|
77. Muhammad ibn Khazim1
Ia dikenal dengan sebutan Abu Mu'awiyah adh-Dharir.
Menurut adh-Dzahabi, ia termasuk salah seorang pemuka agama
yang 'alim dan tsiqat. Tak seorang pun memalingkan muka
darinya. Imam Nasa'i memandangnya tsiqat. Demikian pula
'Ajli dan Ibn Sa'ad. Abu Hatim berkata: "Perawi yang paling
dipercaya dari sumber A'masy adalah Sufyan, kemudian Abu
Mu'awiyah." Hal serupa dikatakan oleh Yahya ibn Mu'in.
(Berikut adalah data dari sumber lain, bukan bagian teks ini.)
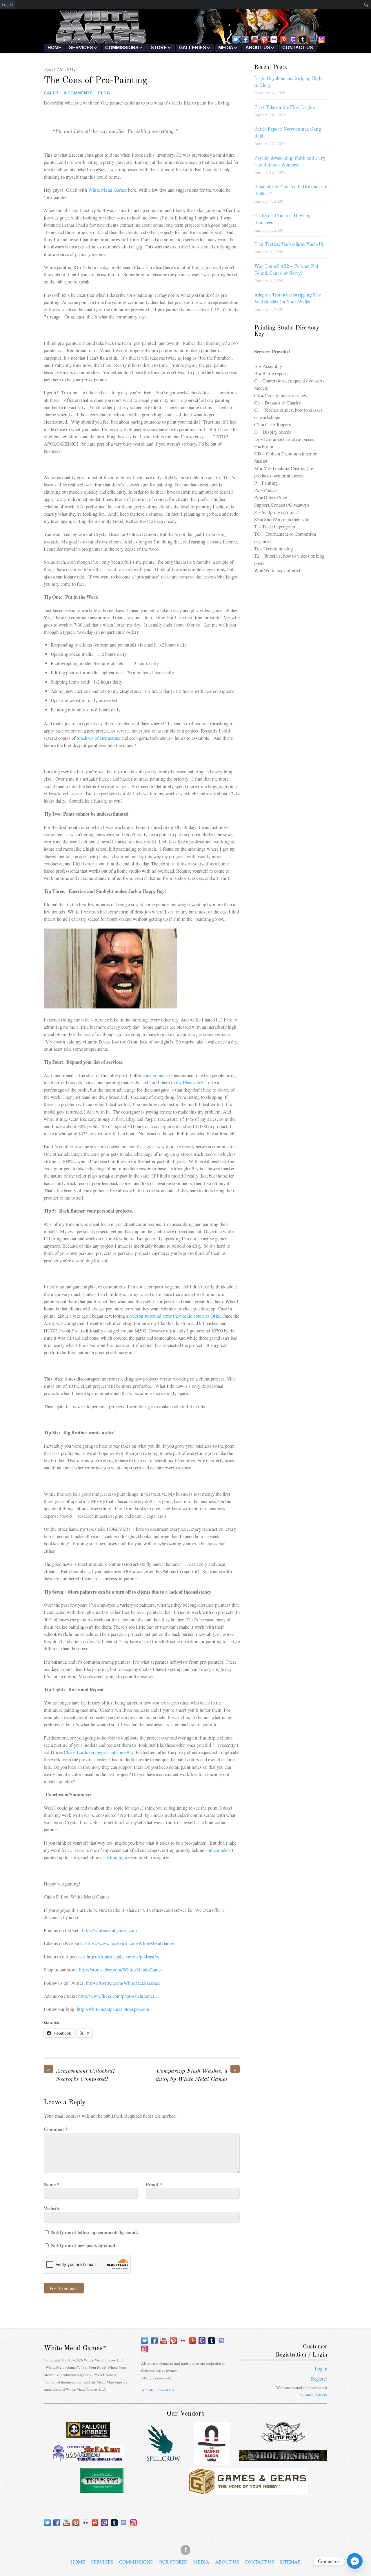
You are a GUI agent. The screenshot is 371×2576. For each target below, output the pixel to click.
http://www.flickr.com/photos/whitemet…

Ibn Kharasy berkata: "Hadits Abu Mu'awiyah yang tidak
berasal dari A'masy masih diragukan. Hal yang sama dikatakan
oleh 'Abdullah ibn Ahmad melalui riwayat ayahnya. Karena
itu, Imam Bukhari tidak menerima hadits Abu Mu'awiah,
kecuali yang bersumber dari A'masy. Adapun haditsnya yang
tidak bersumber dari A'masy, Bukhari meriwayatkannya sebagai
pendukung saja, artinya, dengan disertai oleh perawi-perawi
lain yang dianggap tsiqat. Ibn Hajar berkata, "Bukhari tidak
berhujjah dengan hadits Abu Mu'awiyah yang tidak berasal
dari A'masy." Bukhari juga meriwayatkan haditsnya yang
bersumber dari Hisyam ibn 'Urwah. Akan tetapi hadits-hadits
tersebut sebagai pendukung semata.
Mengenai pernyataan Hakim bahwa dia menyatakan
dukungannya kepada 'Ali secara berlebih-lebiban, atau
pernyataan Abu Dawud bahwa ia menganut paham Murji'ah, semua
itu dipandang ulama hadits sebagai bid'ah yang tidak merusak
sifat adil dan kehujjahan haditsnya, sebab ia dikenal
sebagai orang yang jujur, amanah dan tidak menghalalkan
dusta untuk menguatkan madzhabnya. Sebab itu, ulama hadits
hanya mengecam dia dari sudut pencampuradukkan (tadlis) yang
terdapat dalam beberapa haditsnya yang tidak bersumber dari
A'masy. Untuk itu, ulama hadits menjauhinya jika tidak
didukung oleh perawi-perawi lain yang tsiqat. Di sini kita
melihat bukti lain dari kejujuran ulama Sunni. Mereka
menjauhkan diri dari dorongan hawa nafsu dan fanatisme.
Catatan kaki:
1 Hadi as-Sari, 2/206;
Tahdzib at-Tahdzib, 9/137; Mizan al-I'tidal, 4/575.